In the present embodiment , when the abrasive grains are diamond, a coating layer having a gradient composition in which TiC is started to gradually reduce C and finally becomes Ti instead of the coating layer 24 may be used. The same effect can be obtained.

In the embodiment , CVD or P
In order to apply the coating to the abrasive grains by the VD method, the coating may be performed while the abrasive grains are flowing by moving the saucer containing the abrasive grains in the processing chamber. However, in the case of the CVD method, the abrasive grains are not necessarily flowed. Since the gas enters between the abrasive grains, the coating is performed almost satisfactorily.

[0023]

As described above, the metal-bonded superabrasive grindstone of the present invention has a high holding power for abrasive grains and can form pores in the grindstone, so that it can be used without dressing and has a high grinding efficiency. Improvement and automation can be realized. In addition, the metal-bonded superabrasive grindstone of the present invention has no loss of abrasive grains during firing during production, and can use abrasive grains without waste.
There is also an effect that the life is substantially longer than before, and the grinding wheel consumption cost is reduced.

[Brief description of the drawings]

FIG. 1 is a conceptual diagram of a metal-bonded superabrasive grindstone of a reference example .

FIG. 2 is a conceptual view of a metal-bonded superabrasive grindstone according to one embodiment of the present invention .

FIG. 3 is an explanatory view showing a metal-bonded superabrasive grinding wheel according to the related art.

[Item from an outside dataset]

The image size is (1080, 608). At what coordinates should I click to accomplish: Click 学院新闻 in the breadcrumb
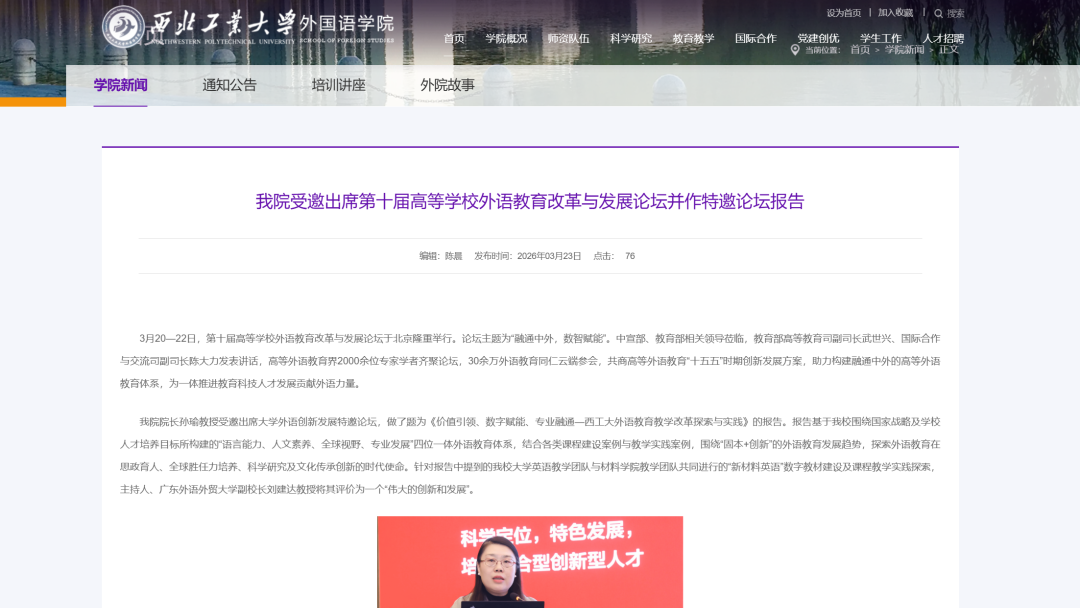(904, 50)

FIG. 4 is an explanatory view showing a metal-bonded superabrasive grindstone according to a conventional technique.

[Explanation of symbols]

 11,12 abrasive grains 12,22 metal bond 13,23 pores 14 TiN layer 15 Ti layer 24 coating layer

──────────────────────────────────────────────────続 き Continuing on the front page (72) Hajime Yoshioka, Inventor 1 at Azuma Tatsumicho, Ukyo-ku, Kyoto City, Kyoto Prefecture Mitsui Heavy Industries, Ltd.Kyoto Seiki Mfg. Co., Ltd. (56) References JP-A-2-269790 (JP, A) JP-A-55-162499 (JP, A) (58) Fields investigated (Int. Cl. ⁷ , DB Name) B24D 3/10 B24D 3/00 320 B24D 3/00 330

Claims (2)

(57) [Claims] 1. A metal-bonded superabrasive grindstone obtained by solidifying a superabrasive made of CBN or diamond with a metal-based bond, wherein said superabrasive is made of a nitride or boride ceramic mix. A metal-bonded superabrasive wheel characterized in that a coating layer having a graded composition is formed by a CVD method or a PVD method. 2. A metal-bonded superabrasive grindstone in which a superabrasive made of CBN or diamond is solidified by a metal-based bond, wherein at least the innermost layer of the superabrasive is nitrided.
The coating layer made of ceramics or borides has a gradient composition by CVD or PVD.
Metal bond superabrasive grinding wheel, characterized in that it is subjected to.